The Committee supports the CEO in the periodical update of the Company risk profile, in relation to the different risk categories, and, in case, in the definition of the proposals to be submitted to the Board.

(2) Board is meant to be the administrative, supervisory or management body according to the local governance.

The Risk Management Policy

The “Risk Management Policy” is the main reference point for all policies and guidelines related to risks.
It is integrated by a set of policies, submitted as well to the Board of Directors’ approval, that guide the management of each single risk.
In this context particular attention has to be paid to the “Life Underwriting Policy”, the “Non-Life Underwriting Policy”, the “Investment Policy” and the “Operational Risk Management Policy”.
These documents have been produced by the Technical structures at Corporate Centre level with the coordination of the Group Risk Management.

These policies have been sent to all the Group Insurance Companies and, keeping into account the local specificities and regulations, have been approved by the Board of each entity.
In order to strengthen the risk taking procedure and the definition of the operational limits, the Parent Company technical structures have prepared a set of Guidelines in order to guide the management of the insurance and investment risks.

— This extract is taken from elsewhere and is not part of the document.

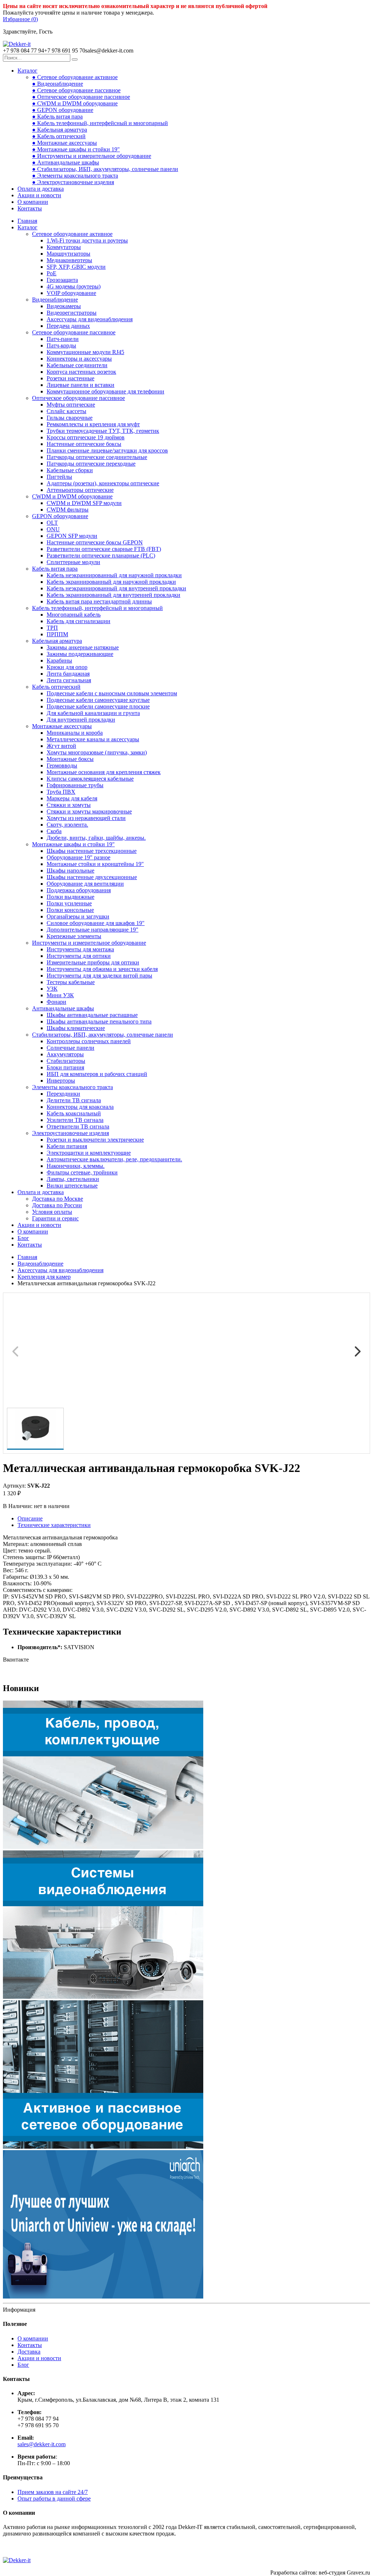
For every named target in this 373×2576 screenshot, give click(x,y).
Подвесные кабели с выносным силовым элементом (112, 693)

These Guidelines require each Group Company to prepare and update on ongoing basis an Operational Limits Handbook (OLH) related to the risk taking activity. The OLH is submitted to the Risk Committee and has to be approved by the Top Management. Moreover each Group Company is required to prepare in accordance with a standard template and send to the Parent Company a reporting, to monitor the level of compliance with the limits and principles.  

2.1 - The Risk Management process

The Risk Management process allows the ongoing identification, evaluation and management of all risks, taking into account the changes in the nature and size of the business and in the market environment.

This process is structured into the following phases: 

  • Risk identification and evaluation methodology definition: to define suitable principles and quantitatively or qualitatively methodologies to identify, classify and evaluate risks;
  • Risk Strategy: to define the Company risk attitude and assign, on consistent and integrated basis risk targets and operating limits to the Operating Units;
  • Risks taking:  to take risks that the Company is willing to accept according to all the Policies and Guidelines which define principles and/ or operating limits that guide the undertaking of risks;
  • Risks assessment: to assess and adequately measure both the risks the Company is exposed to and their potential impacts on the capital;
  • Risk monitoring: to monitor and control the risk exposures, the risk profile, and the implementation of Policies and Guidelines for all relevant levels;
  • Risk mitigation: to identify and implement adequate mitigation initiatives in order to take back  the risk profile within the planned one;
  • Risk Reporting: to develop effective reporting on the Company risk profile and risk exposures, both for internal and external stakeholders and to supervisory authorities.